# Vi



## Nualoa

<<Per questo, le pagine di La Capria non raffreddano l’esperienza vissuta, ma si scaldano e tremano di essa, come *vi fossero ancora immerse*>>



<<Por esto las páginas de La Capria no enfrían la experiencia vivida, sino se calientan y tiemblan de ella, como *si estuvieramos todavía inmersas en ella>>*

* *

¿Esto está bien? ¿Por qué no se utiliza aquí algún complemento?​


----------



## sabrinita85

Nualoa said:


> <<Per questo, le pagine di La Capria non raffreddano l’esperienza vissuta, ma si scaldano e tremano di essa, come *vi fossero ancora immerse*>>
> 
> 
> 
> <<Por esto las páginas de La Capria no enfrían la experiencia vivida, sino se calientan y tiemblan de ella, como *si estuvieran todavía inmersas en ella>>*
> 
> * *
> 
> ¿Esto está bien? ¿Por qué no se utiliza aquí algún complemento?​


Son las páginas que se calientan, tiemblan y están inmersas en la experiencia vivida.


----------



## esteban

Nualoa said:


> <<Per questo, le pagine di La Capria non raffreddano l’esperienza vissuta, ma si scaldano e tremano di essa, come *vi fossero ancora immerse*>>
> 
> 
> 
> <<Por esto las páginas de La Capria no enfrían la experiencia vivida, sino se calientan y tiemblan de ella, como *si estuvieramos todavía inmersas en ella>>*
> 
> * *​
> ¿Esto está bien? ¿Por qué no se utiliza aquí algún complemento?​


 
¡Hola Nuaola! Aquí el complemento es _vi _que en este caso se refiere a la "experiencia vivida" como bien te lo ha señalado Sabrinita. Normalmente me parece que hoy en día se utiliza casi exclusivamente el complemento _ci_ y que _vi _ha caído en desuso (cuando desempeña la función de complemento). He visto muchas veces _vi_ como complemento (y al igual que tú, al principio me confundía un poco), pero casi siempre en textos antiguos (espera a que te lo confirme un italófono...). Quizás ahora se utilice para causar un efecto en textos literarios por ejemplo...
───
Instrucciones:
• a. En el hilo, ¿a qué se refiere el complemento "vi" de la frase italiana?
• b. Reescribe los registros desde la línea que contiene "Given: Open the RS485 tab" hasta el final, reemplazando "dropdown" por "menu" y dejando todo lo demás igual.
El hilo y los registros son materiales independientes entre sí.

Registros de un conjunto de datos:
───
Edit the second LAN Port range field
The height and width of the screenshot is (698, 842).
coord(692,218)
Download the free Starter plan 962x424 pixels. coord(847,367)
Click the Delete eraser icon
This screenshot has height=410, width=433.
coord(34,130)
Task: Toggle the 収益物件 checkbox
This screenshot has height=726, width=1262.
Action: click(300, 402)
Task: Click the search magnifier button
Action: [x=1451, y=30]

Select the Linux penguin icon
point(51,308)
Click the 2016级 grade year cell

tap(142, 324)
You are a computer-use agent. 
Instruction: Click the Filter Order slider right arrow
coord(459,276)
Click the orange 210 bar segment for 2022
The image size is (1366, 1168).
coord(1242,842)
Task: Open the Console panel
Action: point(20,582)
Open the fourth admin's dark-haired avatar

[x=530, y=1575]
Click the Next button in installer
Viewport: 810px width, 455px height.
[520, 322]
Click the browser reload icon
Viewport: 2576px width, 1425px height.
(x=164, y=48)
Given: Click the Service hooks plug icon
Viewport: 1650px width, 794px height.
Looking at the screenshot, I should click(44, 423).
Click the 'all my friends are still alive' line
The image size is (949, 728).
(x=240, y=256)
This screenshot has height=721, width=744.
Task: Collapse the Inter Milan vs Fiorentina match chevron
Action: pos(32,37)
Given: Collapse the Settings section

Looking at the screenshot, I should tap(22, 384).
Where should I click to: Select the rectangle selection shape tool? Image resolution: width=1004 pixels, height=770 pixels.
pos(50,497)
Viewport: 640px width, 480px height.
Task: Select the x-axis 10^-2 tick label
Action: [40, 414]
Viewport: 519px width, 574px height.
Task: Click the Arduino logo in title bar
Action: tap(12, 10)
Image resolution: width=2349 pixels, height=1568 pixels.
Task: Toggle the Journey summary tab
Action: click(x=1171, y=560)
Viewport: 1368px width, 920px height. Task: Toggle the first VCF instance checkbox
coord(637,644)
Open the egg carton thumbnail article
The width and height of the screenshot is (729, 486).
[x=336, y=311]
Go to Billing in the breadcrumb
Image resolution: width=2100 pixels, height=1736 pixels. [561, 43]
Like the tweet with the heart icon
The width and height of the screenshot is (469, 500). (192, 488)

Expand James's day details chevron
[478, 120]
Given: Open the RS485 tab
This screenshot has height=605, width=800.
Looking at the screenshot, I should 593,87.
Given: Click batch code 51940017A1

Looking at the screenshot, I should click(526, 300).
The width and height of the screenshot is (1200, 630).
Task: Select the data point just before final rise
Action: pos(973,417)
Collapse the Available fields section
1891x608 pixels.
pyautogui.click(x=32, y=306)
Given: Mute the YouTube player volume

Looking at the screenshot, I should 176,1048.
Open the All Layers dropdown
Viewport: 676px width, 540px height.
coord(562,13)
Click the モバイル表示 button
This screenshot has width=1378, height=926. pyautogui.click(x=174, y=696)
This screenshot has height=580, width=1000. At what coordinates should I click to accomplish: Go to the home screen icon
───
Resultados:
• a. Se refiere a la "experiencia vivida".

• b.
Given: Open the RS485 tab
This screenshot has height=605, width=800.
Looking at the screenshot, I should 593,87.
Given: Click batch code 51940017A1

Looking at the screenshot, I should click(526, 300).
The width and height of the screenshot is (1200, 630).
Task: Select the data point just before final rise
Action: pos(973,417)
Collapse the Available fields section
1891x608 pixels.
pyautogui.click(x=32, y=306)
Given: Mute the YouTube player volume

Looking at the screenshot, I should 176,1048.
Open the All Layers menu
Viewport: 676px width, 540px height.
coord(562,13)
Click the モバイル表示 button
This screenshot has width=1378, height=926. pyautogui.click(x=174, y=696)
This screenshot has height=580, width=1000. At what coordinates should I click to accomplish: Go to the home screen icon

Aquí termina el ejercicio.